I tried the podcast format, where we would just talk about interesting subjects in ML. Here is the first one:
I like the idea of having a different medium to express myself and the fact I could reuse the content to approach video social media platforms like YouTube.
I quite liked doing it, but it ended up being more work than I expected, and I couldn’t keep up producing my typical content while maintaining a podcast.

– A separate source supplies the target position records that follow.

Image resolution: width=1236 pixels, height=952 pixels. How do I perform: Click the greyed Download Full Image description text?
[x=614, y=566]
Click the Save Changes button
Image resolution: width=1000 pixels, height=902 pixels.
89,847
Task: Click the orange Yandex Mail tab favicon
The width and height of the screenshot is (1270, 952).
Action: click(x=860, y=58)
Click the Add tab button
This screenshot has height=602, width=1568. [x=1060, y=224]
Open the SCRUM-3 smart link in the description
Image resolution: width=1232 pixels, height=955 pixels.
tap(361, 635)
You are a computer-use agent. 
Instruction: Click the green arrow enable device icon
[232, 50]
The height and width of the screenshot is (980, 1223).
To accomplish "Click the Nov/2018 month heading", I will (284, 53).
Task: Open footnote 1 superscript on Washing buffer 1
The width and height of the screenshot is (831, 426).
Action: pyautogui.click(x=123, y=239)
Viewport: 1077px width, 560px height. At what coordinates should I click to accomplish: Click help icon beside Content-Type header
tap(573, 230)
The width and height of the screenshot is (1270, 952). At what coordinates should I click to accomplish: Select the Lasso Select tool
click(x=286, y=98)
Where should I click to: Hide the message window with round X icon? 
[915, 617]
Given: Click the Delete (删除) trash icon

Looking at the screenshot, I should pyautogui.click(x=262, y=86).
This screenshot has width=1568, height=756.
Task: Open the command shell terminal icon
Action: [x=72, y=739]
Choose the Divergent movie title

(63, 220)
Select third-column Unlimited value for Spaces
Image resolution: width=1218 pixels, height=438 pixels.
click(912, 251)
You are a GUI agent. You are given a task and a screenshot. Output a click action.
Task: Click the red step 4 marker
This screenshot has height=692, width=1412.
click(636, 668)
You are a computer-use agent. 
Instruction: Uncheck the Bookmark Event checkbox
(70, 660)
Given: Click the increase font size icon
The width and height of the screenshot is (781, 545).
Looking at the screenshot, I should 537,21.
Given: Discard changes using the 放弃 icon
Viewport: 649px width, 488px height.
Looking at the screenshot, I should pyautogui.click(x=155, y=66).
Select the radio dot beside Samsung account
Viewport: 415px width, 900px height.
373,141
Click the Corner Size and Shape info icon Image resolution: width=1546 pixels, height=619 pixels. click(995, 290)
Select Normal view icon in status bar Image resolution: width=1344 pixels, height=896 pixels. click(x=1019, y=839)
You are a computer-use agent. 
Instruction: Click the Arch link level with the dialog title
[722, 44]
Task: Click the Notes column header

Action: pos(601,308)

I would spend a lot of time writing deep dives, but sometimes, it may not have been adapted to the newsletter format. I think most people don’t want to open a newsletter to read code or equations. The interaction with the content tends to be a bit more passive than with a blog article, for example. I wanted to design content that could go in-depth without requiring too much work from the readers, so I started to develop video content. I wanted to make sure people would come back from one newsletter to the next, so I made sure there was a continuity from one newsletter to the next. Here is my first video newsletter about LangChain:
With this content, I could provide value to the reader while developing full courses for people to take their ML skills to the next level!
Building a school
If I learned anything about myself during this journey, it is that I have unique skills to develop easily approachable content about complex subjects. When it comes to ML, I can pretty much explain anything I put my head into, and I want to expand on that. Recently, I started putting my courses on my new website: https://learn.theaiedge.io/. I want to dedicate this website to learning content where people can really develop true ML skills.
For now, there are a couple of courses, but in the coming year, I am going to extend the number of courses and propose multiple hands-on bootcamps to train people in ML. By the end of the coming year, I am hoping to offer multiple specialization tracks about different ML sub-fields. I had a lot of conflicts about this idea because I am not interested in preparing people for interviews or promising people they are going to find jobs because of me, but I am confident I can help people become better at Machine Learning! More information about this to come pretty soon!
Until then, happy holiday to all!
Great journey. Please keep it going.
Well said. While reading this post, I am thinking like I am writing for myself. I have a similar mind to yours. My dream is to get into FAANG companies and then do what I can enjoy! I am sure this post will influence my self-belief and accelerate my progress toward my goal. Thank you for this blog post and for being an inspiration to many of us.